练习目的:
将这段关于 Hive 的笔记中从“hive (mongdb)> select name, lower(name)”开始、到“0.31 seconds, Fetched: 5 row(s)”结束的部分重新写出，并把其中的“lower_name”一律替换为“name_lower”。

原文摘录:
────────────────────

-》自定义函数
1)创建工程,加载hive的依赖包
2)编写代码,需要继承UDF
3)打包 export jar file
4)双传jar包到linux目录下
5)启动hive
6)add jar jar路径 //不要加引号
add jar /root/lower.jar
7)关联到hive中
create temporary function 自定义函数名 as '包的函数名'
create temporary function lower as "com.alex.udf.func.lower";
OK
Time taken: 0.1 seconds
hive (default)> use month
month( months_between(
hive (default)> use mongdb;
OK
Time taken: 0.031 seconds
hive (mongdb)> select * from student;
OK
student.id student.name
4 Tonny
1 Alex
2 Amy
3 Mia
NULL NULL
Time taken: 1.647 seconds, Fetched: 5 row(s)
hive (mongdb)> select name, lower(name) as lower_name from student;
OK
name lower_name
Tonny tonny
Alex alex
Amy amy
Mia mia
NULL NULL
Time taken: 0.31 seconds, Fetched: 5 row(s)
-》压缩:
1》开启压缩
set hive.exec.compress.intermediate;
set hive.exec.compress.intermediate = true;
2>map开启
hive (default)>set hive.exec.compress.intermediate;
hive.exec.compress.intermediate=false
hive (default)> set hive.exec.compress.intermediate=true;
hive (default)> set mapreduce.map.output.compress;
mapreduce.map.output.compress=false
hive (default)> set mapreduce.map.output.compress=true;
3》reduce开启
开启最终输出压缩功能
set hive.exec.conpress.output=true
开启最终数据压缩功能
mapreduce.output.fileoutputformat.compress=true;
设置压缩方式:
set mapreduce.output.fileoutputformat.compress.codec=org.apache.hadoop.io.compress.SnappyCodec;
设置块压缩:
set mapreduce.output.fileoutputformat.compress.type=BLOCK;
-》设置存储格式:
创建表的时候加入
create table emp_num(time int,host string)
row format
delimited fields
terminated by ‘\t’
stored as orc; //指定存储格式
TextFile /SequenceFile/orc/Parquet
orc:Index Data/row Data /stripe Footer
压缩比:
orc》parquet》textfile
orc> testfile (50s > 54s)
-》数据倾斜优化:
set hive.map.aggr;
hive.map.aggr=true
a)设置负载均衡:
set hive.groupby.skewindata;
hive.groupby.skewindata=false
b)合并小文件
set hive.input.format;
hive.input.format=org.apache.hadoop.hive.ql.io.CombineHiveInputFormat
JVM重用:
mapred-site.xml
mapreduce.job.jvm.numtasks=10~20

────────────────────

所给数据:
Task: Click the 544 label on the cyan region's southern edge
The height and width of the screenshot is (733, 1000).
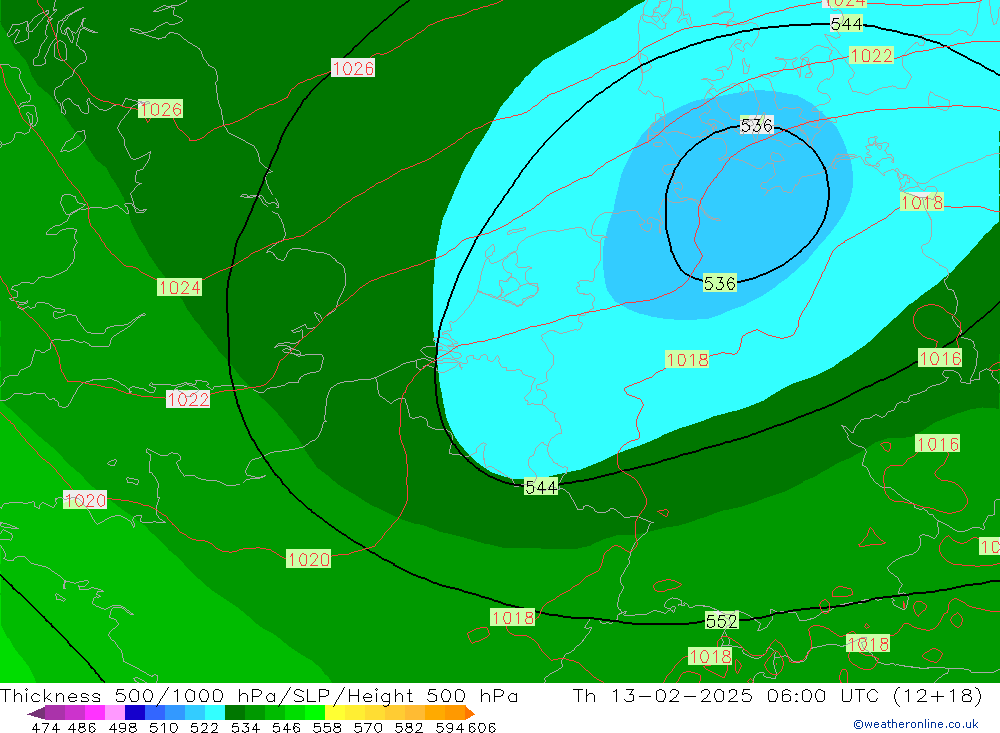Action: coord(541,487)
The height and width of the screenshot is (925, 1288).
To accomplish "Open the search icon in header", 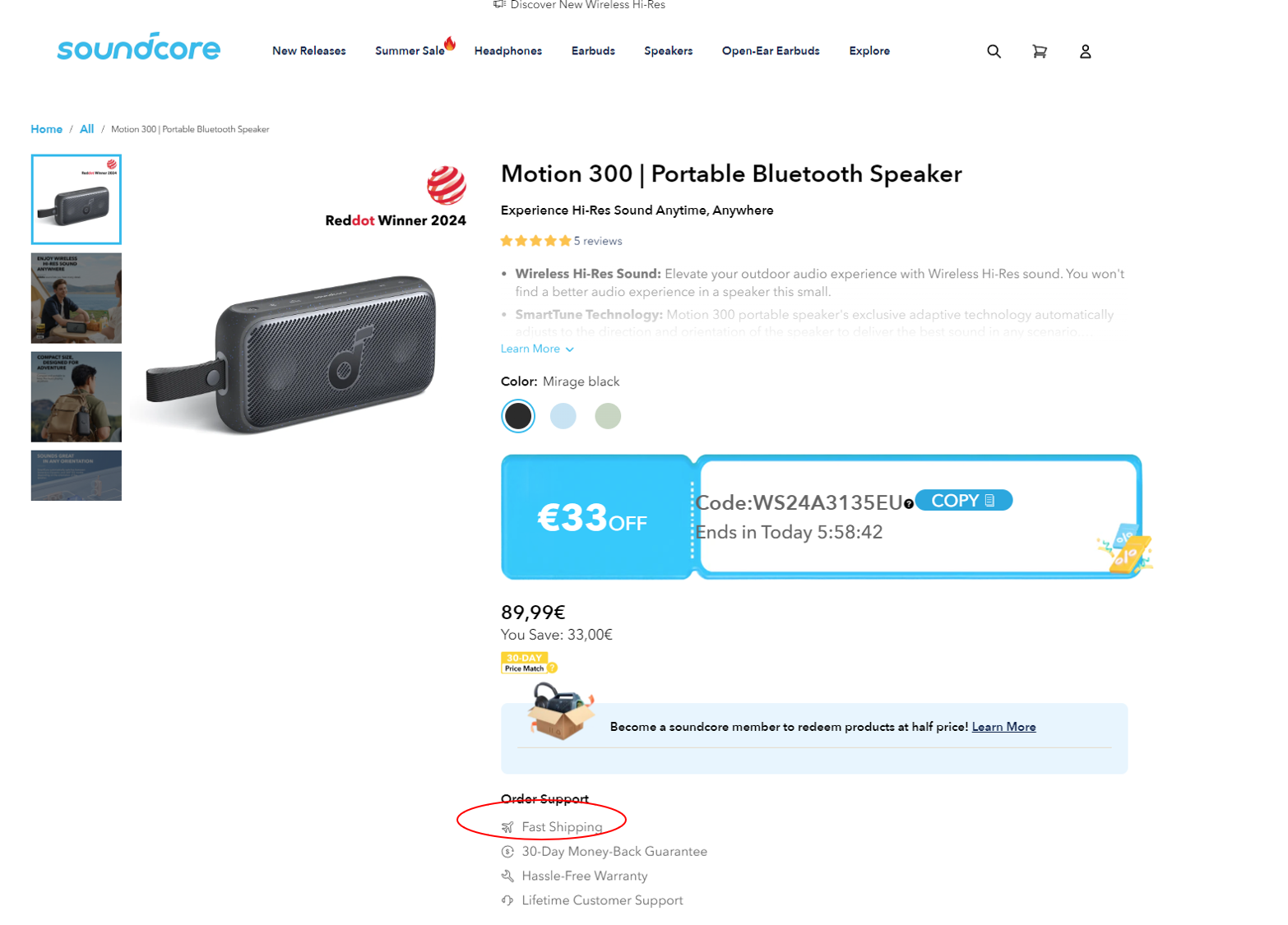I will [x=994, y=51].
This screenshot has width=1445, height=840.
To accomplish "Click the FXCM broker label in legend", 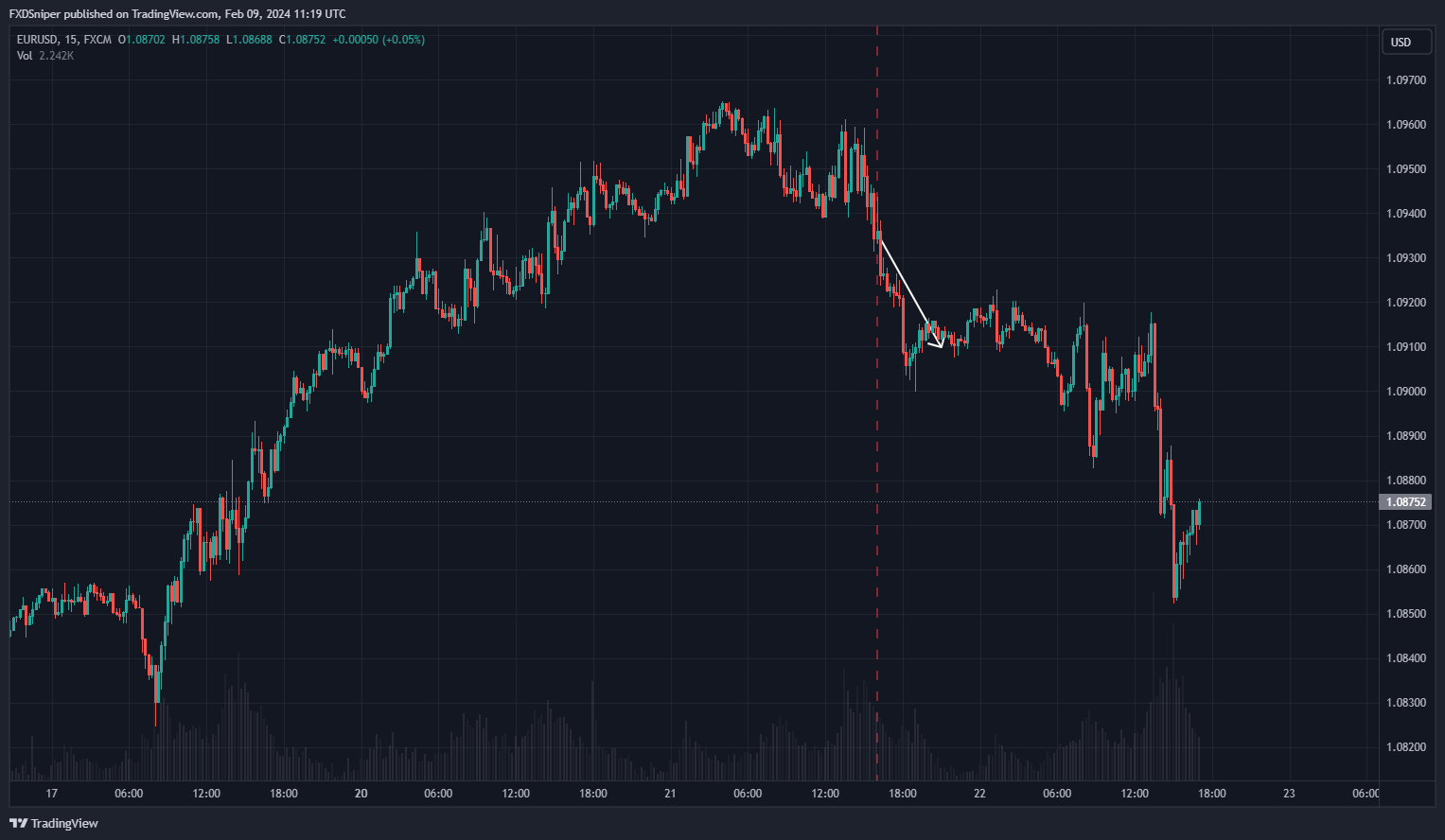I will point(97,40).
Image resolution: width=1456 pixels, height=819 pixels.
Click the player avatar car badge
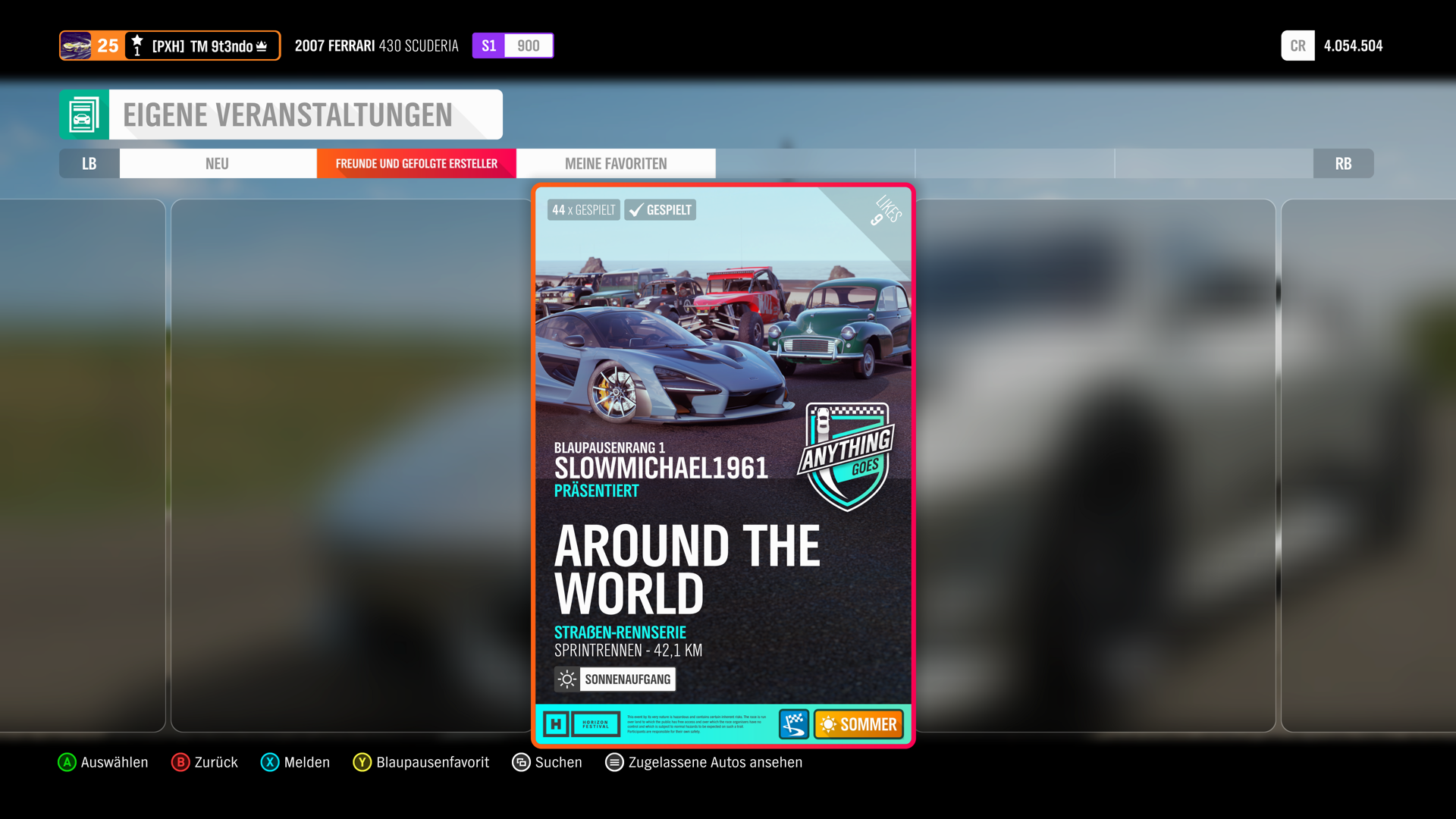76,46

────────────────────

参考答案:
hive (mongdb)> select name, lower(name) as name_lower from student;
OK
name name_lower
Tonny tonny
Alex alex
Amy amy
Mia mia
NULL NULL
Time taken: 0.31 seconds, Fetched: 5 row(s)